The Oakland Athletics catcher knows traffic – his team’s pitching staff is last in the league in WHIP and ERA. And you’d think the larger bases would be the No. 1 enemy of a backstop whose catch-and-release margin for error shrank three inches on both ends of a basepath now that the white islands are 18 inches square instead of 15.

Yet his theory on slowing action on the basepaths begins as soon as he catches the previous pitch.

“With the pitch clock, it’s do the best you can against the running game – to get the sign in and give the pitcher as much time as possible to vary his looks to first,” says Langeliers. “If you get the sign in late and the clock’s running down, that’s when (runners) are going to get good jumps. It’s getting the pitch call in as quick as possible.”

And, as Langeliers puts it, “varying the looks.” That means pitchers releasing the ball at seven seconds, then four, then five on the pitch clock, to keep the runner guessing.

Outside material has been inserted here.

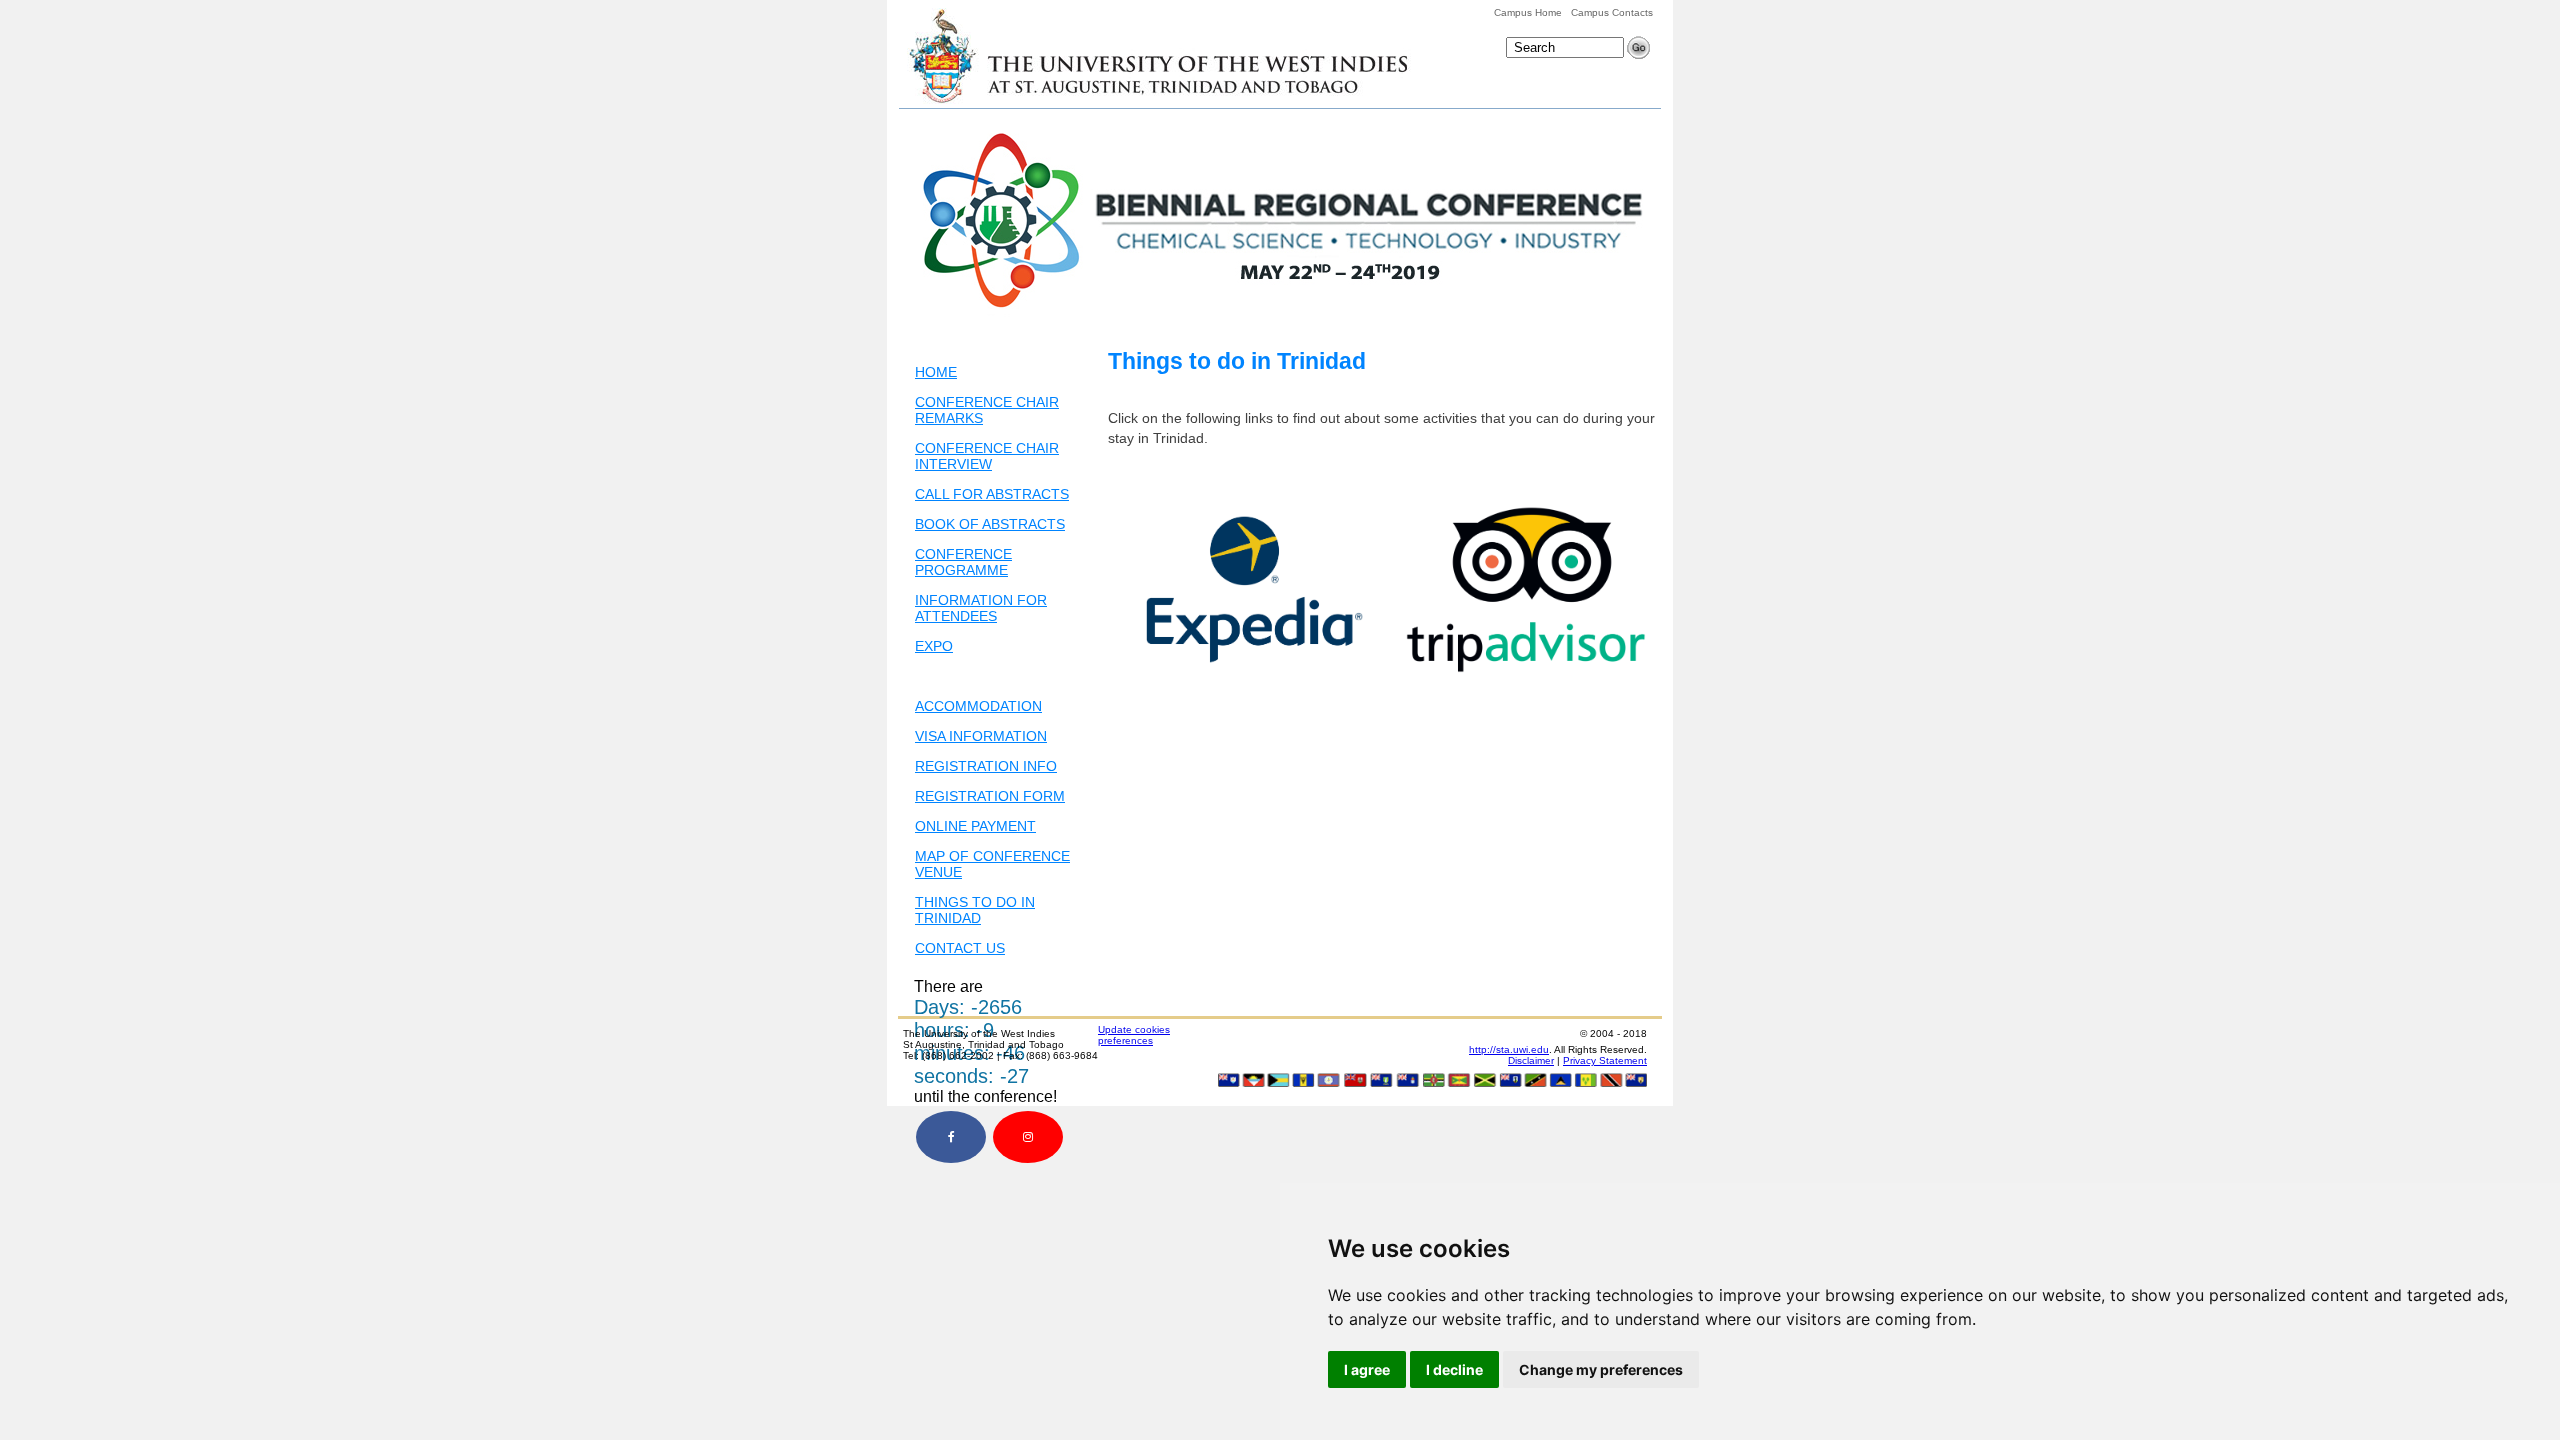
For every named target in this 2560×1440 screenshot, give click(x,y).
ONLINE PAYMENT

Yet that can only prevent so much. Langeliers watched in awe as Esteury Ruiz tore up the minor leagues with his basestealing acumen, swiping 85 bags in Milwaukee’s system last year. The pitch clock was already in place at Class AAA, and a clock set to run out was Ruiz’s ally.

“In the minor leagues, Ruiz had that down – 3, 2, he’s gone,” says Langeliers. “ And he’s so fast, he’s already at second.”

After an offseason trade, they’re now teammates in Oakland, where Ruiz has stolen four bases – and has yet to get caught.

Perhaps a catcher will nail him someday, but the simple math is in the speedsters’ favor. That’s not likely to change anytime soon, great news for Mateo and Co.

“I would say it’s a lot of fun,” says Mateo of this new reality. “With the bigger bases, it’s something that has been beneficial for me and for us so far. With the pickoffs, it will be interesting to see what happens.

“They can still turn around a third time and pick you off.”

Eventually, the pitcher must deliver a pitch and hope for the best – which these days means a single turning into a double, a game turning on a feat far less daring than it once was.